**TEXT SECTION:**
Operations Guide¶
Data Flow¶
Ingest → Chunk → Embed → Store (SQLite WAL)
↓
Build → FAISS index + export read-only DB → zstd compress → manifest.json
↓
Publish → upload to S3/TOS (latest.json updated atomically)
↓
Query nodes poll → delta download → verify → decompress → load → atomic swap
Common Workflows¶
Initial Data Load¶
# 1. Start writer
embedrag writer --config config/writer_node.yaml
# 2. Ingest documents (can call repeatedly)
curl -X POST http://writer:8001/ingest -H 'Content-Type: application/json' \
-d '{"documents": [{"doc_id": "d1", "title": "Doc 1", "text": "..."}]}'
# 3. Build index + snapshot
curl -X POST http://writer:8001/build
# 3b. Force full rebuild (skip delta detection)
curl -X POST http://writer:8001/build \
-H 'Content-Type: application/json' \
-d '{"force_full_rebuild": true}'
# 4. Publish to object store
curl -X POST http://writer:8001/publish
# 5. Start query nodes (they bootstrap from latest snapshot)

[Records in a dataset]
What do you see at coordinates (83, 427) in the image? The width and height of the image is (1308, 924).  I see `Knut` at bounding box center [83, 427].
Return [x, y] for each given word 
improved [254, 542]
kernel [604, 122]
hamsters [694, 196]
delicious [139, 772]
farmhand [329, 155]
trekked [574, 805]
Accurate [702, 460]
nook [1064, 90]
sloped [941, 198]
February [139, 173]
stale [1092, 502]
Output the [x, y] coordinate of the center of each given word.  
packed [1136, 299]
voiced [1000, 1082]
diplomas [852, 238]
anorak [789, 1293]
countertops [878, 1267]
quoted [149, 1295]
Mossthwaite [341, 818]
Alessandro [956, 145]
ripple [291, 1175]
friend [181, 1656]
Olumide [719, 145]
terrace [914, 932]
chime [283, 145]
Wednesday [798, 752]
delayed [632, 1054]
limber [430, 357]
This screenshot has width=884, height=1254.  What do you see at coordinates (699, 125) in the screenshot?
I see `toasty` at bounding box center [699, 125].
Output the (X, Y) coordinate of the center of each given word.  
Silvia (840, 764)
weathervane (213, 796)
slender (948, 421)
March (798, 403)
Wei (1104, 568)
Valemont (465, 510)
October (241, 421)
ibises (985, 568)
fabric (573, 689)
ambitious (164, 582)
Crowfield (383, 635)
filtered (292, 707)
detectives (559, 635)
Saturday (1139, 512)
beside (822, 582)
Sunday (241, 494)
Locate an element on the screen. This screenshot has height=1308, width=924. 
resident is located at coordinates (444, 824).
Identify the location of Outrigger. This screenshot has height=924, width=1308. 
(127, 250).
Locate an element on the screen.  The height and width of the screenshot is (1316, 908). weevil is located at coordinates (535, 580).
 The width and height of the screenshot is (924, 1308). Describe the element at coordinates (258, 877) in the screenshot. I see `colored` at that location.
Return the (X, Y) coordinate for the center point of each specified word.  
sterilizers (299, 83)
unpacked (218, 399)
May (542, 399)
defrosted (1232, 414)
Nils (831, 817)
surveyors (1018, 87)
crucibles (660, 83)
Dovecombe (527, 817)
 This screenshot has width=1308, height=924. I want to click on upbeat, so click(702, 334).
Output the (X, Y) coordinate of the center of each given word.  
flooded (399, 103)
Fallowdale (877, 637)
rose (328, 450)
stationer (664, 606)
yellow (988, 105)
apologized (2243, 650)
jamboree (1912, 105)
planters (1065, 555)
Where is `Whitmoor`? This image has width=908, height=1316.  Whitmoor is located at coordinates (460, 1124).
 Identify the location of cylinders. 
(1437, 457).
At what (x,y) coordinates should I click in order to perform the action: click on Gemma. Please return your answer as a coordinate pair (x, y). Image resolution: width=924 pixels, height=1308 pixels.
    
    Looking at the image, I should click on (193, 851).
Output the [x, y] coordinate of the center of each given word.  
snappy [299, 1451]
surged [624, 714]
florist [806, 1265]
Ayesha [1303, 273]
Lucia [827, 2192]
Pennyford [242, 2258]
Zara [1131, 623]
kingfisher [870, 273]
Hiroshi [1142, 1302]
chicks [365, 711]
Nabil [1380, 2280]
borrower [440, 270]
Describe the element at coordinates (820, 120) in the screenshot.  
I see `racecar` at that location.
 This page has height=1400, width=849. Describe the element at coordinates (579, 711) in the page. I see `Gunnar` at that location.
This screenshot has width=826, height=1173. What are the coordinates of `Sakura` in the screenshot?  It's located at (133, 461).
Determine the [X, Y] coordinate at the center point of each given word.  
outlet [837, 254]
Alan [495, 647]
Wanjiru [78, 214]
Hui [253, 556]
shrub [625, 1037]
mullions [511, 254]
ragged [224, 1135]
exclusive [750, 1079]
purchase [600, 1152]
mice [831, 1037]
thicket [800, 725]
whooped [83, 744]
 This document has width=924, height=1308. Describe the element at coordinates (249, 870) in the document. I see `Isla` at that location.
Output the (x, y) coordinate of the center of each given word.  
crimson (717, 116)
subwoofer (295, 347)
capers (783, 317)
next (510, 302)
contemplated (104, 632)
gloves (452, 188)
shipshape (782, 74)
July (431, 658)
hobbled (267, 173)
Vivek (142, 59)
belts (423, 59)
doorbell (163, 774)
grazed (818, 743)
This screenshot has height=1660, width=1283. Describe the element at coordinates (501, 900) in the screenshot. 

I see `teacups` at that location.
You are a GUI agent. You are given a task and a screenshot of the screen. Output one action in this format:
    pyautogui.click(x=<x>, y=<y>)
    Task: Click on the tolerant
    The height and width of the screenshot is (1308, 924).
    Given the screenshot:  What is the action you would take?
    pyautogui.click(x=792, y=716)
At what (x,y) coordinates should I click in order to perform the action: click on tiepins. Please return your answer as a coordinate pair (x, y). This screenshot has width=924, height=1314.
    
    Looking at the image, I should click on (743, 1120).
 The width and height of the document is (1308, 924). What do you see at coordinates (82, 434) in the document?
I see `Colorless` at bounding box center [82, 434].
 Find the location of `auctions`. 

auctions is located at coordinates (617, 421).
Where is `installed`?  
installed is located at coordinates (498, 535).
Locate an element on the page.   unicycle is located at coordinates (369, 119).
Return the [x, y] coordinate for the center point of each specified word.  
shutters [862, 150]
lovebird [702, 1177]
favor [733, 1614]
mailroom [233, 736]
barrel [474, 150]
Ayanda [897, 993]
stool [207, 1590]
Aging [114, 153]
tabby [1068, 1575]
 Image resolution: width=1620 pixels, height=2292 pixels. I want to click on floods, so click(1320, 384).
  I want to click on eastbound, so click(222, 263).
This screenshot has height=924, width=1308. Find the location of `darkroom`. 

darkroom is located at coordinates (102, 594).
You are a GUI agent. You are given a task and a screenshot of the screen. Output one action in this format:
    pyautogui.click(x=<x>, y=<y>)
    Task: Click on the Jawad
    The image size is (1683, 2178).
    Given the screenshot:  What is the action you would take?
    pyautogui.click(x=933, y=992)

**WHAT NEEDS TO BE DONE:**
Could you continue the operations guide from the point where it stops?

**EXERCISE RESULT:**
embedrag query --config config/query_node.yaml
Updating Data¶
# Ingest new/updated documents
curl -X POST http://writer:8001/ingest -d '{"documents": [...]}'
# Rebuild (delta-aware: only changed files are re-uploaded)
# Uses SHA256 comparison with previous manifest to minimize upload size
curl -X POST http://writer:8001/build
curl -X POST http://writer:8001/publish
# Force rebuild skipping delta (e.g., to compact fragmented indexes)
curl -X POST http://writer:8001/build -d '{"force_full_rebuild": true}'
# Query nodes auto-detect the new version within poll_interval_seconds
# Or trigger manually:
curl -X POST http://query-node:8000/admin/sync
Emergency Hotfix¶
When a bad chunk needs to be suppressed immediately (before the next full build):
# Delete a chunk from search results
curl -X POST http://query-node:8000/admin/hotfix/delete \
-H 'Content-Type: application/json' \
-d '{"chunk_ids": ["bad_chunk_id"]}'
# Add an emergency replacement
curl -X POST http://query-node:8000/admin/hotfix/add \
-H 'Content-Type: application/json' \
-d '{"chunk_id": "fix_001", "doc_id": "d1", "text": "corrected text", "embedding": [0.1, ...]}'
Hotfix changes are merged into search results in-memory and cleared automatically when the next snapshot loads.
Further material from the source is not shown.